### Dataset entries
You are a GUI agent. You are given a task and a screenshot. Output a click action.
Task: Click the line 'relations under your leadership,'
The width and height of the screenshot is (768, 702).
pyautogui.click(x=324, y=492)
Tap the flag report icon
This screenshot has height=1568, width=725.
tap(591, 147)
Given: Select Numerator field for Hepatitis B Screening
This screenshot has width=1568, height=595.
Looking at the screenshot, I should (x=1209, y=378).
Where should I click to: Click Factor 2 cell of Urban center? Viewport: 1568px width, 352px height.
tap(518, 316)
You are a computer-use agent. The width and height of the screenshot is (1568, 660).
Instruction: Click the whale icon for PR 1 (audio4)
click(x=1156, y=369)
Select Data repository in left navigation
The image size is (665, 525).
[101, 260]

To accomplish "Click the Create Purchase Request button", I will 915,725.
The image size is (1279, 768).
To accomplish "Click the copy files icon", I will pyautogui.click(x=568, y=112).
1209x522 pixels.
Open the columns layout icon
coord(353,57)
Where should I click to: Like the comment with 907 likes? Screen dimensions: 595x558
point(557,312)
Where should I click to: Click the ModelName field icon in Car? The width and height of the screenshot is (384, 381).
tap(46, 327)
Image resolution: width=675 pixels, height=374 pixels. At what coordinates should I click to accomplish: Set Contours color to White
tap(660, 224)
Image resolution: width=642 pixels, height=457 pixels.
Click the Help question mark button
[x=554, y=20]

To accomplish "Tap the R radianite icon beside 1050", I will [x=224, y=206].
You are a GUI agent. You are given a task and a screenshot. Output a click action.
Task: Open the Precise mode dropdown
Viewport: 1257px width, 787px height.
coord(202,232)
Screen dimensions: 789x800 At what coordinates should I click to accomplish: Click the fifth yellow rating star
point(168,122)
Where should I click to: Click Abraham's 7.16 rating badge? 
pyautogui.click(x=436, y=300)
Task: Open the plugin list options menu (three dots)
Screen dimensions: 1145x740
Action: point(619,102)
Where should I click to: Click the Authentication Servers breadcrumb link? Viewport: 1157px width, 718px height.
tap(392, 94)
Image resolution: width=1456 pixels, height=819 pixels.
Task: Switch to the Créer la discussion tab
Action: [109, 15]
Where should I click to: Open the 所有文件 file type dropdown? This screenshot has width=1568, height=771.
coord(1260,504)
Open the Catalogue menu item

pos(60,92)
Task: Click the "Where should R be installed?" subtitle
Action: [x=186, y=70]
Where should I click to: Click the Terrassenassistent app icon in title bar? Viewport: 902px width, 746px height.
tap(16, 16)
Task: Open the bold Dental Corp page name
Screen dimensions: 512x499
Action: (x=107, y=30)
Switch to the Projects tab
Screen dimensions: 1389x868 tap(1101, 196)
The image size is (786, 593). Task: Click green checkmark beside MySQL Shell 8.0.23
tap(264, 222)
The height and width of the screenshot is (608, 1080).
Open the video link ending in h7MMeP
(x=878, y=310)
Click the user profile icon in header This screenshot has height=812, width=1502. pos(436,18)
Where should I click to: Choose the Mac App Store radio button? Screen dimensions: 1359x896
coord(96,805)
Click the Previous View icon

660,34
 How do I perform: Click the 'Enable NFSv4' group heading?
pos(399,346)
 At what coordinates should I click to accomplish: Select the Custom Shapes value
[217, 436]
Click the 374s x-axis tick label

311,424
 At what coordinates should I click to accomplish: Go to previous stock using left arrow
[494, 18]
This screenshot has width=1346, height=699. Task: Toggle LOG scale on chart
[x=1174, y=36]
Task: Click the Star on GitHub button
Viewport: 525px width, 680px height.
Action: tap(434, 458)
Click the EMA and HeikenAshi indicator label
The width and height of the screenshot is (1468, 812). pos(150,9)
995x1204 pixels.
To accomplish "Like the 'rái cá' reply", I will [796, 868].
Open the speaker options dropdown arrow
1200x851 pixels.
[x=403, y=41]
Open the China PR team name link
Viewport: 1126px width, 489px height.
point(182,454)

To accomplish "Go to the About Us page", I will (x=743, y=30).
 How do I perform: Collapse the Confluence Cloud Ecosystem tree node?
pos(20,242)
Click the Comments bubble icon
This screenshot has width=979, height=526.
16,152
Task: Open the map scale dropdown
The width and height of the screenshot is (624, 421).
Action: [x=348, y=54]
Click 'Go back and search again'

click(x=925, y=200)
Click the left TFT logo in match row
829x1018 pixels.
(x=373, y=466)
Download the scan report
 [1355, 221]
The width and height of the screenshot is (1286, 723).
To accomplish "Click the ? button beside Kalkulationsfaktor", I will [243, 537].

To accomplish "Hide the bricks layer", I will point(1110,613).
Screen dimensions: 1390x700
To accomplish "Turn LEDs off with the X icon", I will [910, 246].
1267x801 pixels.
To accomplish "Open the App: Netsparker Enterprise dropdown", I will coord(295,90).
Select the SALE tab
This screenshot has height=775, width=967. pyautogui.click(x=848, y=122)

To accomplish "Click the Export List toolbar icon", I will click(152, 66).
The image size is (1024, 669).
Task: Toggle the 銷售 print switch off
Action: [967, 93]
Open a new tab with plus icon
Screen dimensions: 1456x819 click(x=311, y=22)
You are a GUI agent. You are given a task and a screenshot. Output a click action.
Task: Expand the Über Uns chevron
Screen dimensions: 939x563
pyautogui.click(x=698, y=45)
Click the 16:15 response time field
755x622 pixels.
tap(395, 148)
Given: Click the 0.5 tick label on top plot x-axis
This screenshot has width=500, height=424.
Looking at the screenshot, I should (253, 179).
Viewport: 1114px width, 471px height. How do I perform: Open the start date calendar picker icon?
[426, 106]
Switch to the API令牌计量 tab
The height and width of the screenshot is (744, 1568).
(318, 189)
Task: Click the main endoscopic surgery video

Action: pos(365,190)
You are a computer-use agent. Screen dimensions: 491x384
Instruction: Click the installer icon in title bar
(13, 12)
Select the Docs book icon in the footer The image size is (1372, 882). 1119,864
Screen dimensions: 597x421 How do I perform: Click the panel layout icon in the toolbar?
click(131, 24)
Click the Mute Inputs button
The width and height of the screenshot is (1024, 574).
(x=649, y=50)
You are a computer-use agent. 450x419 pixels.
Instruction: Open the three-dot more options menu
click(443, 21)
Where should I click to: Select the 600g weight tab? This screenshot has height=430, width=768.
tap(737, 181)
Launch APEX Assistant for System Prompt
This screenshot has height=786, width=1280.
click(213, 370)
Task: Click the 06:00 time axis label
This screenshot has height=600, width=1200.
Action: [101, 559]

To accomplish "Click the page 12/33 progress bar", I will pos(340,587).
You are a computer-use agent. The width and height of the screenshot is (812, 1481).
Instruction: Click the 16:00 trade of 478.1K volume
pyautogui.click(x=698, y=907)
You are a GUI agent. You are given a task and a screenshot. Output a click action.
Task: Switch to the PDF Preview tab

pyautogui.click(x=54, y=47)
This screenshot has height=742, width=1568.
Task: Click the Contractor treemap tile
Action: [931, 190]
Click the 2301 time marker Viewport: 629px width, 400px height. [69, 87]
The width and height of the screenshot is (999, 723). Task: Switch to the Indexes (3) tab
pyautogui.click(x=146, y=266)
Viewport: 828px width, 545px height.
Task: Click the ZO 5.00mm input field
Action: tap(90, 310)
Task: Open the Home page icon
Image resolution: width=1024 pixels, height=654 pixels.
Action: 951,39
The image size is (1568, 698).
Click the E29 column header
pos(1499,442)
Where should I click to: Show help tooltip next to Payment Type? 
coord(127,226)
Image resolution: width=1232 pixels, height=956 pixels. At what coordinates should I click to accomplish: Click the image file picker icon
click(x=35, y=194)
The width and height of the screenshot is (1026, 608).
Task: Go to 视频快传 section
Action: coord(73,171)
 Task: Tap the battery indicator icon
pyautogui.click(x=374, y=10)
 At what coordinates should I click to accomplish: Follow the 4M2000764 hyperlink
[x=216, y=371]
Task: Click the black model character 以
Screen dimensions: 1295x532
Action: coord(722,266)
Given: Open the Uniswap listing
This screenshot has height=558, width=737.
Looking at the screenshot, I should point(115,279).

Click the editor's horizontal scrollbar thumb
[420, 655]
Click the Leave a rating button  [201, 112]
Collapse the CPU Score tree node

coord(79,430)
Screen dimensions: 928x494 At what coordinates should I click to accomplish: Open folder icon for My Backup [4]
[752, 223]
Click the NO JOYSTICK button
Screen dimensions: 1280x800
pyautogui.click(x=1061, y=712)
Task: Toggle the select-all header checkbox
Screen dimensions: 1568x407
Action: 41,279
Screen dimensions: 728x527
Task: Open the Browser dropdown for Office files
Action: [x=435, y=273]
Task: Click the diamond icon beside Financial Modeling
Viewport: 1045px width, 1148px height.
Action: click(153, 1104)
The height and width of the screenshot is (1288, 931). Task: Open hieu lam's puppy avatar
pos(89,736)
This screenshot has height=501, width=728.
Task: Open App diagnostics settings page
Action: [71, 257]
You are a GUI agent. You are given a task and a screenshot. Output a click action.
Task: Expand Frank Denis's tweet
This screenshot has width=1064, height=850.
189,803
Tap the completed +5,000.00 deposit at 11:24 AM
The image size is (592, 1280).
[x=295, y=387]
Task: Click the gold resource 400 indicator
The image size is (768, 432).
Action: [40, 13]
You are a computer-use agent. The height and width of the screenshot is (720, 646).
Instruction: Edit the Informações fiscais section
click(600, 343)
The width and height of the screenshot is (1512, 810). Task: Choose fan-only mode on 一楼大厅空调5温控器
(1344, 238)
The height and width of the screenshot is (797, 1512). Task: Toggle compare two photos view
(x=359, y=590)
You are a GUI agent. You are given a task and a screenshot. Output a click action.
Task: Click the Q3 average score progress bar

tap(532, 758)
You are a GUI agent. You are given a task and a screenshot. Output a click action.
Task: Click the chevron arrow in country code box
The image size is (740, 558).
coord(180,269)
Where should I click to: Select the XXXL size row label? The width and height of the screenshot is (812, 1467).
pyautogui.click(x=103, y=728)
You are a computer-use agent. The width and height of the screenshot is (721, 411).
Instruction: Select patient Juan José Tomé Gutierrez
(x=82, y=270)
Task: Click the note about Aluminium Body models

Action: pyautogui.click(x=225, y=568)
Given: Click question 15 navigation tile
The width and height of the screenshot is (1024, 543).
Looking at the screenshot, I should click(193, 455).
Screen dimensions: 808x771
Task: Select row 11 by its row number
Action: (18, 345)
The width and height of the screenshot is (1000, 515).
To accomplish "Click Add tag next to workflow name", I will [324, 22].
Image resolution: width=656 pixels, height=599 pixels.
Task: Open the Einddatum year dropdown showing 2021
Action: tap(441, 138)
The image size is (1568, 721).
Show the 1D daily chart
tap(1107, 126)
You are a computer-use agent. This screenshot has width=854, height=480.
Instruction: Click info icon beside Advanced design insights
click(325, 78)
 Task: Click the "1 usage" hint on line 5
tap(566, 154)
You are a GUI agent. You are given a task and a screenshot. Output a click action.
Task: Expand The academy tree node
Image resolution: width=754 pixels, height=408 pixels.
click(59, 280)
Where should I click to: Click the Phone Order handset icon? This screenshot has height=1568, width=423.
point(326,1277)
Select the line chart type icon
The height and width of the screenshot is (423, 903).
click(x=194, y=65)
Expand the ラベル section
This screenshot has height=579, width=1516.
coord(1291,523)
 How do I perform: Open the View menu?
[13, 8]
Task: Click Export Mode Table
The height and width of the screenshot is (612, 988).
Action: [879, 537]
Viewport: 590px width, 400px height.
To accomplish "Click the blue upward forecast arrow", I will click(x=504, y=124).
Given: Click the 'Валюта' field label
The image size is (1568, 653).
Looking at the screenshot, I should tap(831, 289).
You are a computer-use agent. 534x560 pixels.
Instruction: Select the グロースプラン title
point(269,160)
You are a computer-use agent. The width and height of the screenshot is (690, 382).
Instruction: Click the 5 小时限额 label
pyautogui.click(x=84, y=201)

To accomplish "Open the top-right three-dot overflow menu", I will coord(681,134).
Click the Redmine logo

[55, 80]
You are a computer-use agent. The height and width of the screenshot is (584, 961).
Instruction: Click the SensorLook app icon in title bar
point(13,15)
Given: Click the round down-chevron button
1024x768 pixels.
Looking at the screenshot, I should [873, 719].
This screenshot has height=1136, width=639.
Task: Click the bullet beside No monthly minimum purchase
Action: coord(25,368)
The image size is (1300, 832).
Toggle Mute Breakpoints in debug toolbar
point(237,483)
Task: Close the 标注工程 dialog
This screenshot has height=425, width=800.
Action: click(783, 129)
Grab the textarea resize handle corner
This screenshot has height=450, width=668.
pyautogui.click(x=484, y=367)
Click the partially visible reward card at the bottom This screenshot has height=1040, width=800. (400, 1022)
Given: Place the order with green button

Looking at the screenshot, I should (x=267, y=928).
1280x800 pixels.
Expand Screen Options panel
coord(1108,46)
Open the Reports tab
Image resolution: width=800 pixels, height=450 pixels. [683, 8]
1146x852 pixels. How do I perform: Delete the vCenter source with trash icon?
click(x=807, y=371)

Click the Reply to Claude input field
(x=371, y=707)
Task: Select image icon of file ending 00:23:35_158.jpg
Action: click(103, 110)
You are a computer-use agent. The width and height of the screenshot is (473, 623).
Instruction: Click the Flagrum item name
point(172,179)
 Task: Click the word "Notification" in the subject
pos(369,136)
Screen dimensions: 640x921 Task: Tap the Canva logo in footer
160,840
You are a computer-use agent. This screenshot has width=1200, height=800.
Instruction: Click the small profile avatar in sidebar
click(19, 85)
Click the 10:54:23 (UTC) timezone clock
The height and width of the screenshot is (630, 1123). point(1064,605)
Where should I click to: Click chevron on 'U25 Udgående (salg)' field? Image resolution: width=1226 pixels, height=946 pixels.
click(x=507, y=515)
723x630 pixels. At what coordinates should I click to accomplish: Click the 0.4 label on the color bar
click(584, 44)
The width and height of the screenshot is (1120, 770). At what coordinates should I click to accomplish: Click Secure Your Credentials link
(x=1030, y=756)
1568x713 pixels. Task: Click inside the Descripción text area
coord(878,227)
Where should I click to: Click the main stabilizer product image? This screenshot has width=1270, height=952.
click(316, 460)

### What you have to do
Which of the lines above include the word "computer"? List those lines.

### Worked solution
You are a computer-use agent. The width and height of the screenshot is (1568, 660).
You are a computer-use agent. Screen dimensions: 491x384
You are a computer-use agent. 450x419 pixels.
You are a computer-use agent. The width and height of the screenshot is (812, 1481).
You are a computer-use agent. The height and width of the screenshot is (720, 646).
You are a computer-use agent. The width and height of the screenshot is (721, 411).
You are a computer-use agent. This screenshot has width=854, height=480.
You are a computer-use agent. 534x560 pixels.
You are a computer-use agent. The width and height of the screenshot is (690, 382).
You are a computer-use agent. The height and width of the screenshot is (584, 961).
You are a computer-use agent. The width and height of the screenshot is (473, 623).
You are a computer-use agent. This screenshot has width=1200, height=800.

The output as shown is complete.